══ Task data
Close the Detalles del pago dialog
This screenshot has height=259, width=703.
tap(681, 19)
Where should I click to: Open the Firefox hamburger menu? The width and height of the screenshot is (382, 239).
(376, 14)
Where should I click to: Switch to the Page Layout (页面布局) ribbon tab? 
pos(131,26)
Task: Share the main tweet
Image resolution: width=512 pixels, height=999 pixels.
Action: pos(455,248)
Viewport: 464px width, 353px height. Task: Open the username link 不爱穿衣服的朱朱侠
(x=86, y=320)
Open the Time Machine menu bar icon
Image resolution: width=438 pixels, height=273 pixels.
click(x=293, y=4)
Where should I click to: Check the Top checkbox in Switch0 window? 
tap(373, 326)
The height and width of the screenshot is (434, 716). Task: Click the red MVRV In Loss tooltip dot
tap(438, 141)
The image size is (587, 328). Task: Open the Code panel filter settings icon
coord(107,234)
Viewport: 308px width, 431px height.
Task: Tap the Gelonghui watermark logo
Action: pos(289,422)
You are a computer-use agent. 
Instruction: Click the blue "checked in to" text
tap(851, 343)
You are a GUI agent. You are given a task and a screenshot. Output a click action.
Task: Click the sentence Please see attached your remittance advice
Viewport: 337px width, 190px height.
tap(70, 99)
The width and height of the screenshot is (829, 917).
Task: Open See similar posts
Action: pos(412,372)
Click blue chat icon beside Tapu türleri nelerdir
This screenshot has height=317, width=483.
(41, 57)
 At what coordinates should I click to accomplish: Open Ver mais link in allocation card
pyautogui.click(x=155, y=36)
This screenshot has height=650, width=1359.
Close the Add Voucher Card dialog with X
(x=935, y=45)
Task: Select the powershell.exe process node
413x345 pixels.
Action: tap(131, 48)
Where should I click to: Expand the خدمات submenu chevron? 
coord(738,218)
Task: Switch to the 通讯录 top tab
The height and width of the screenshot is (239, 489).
════
How many of the lines above hold the word "agent"? Give only that number.

2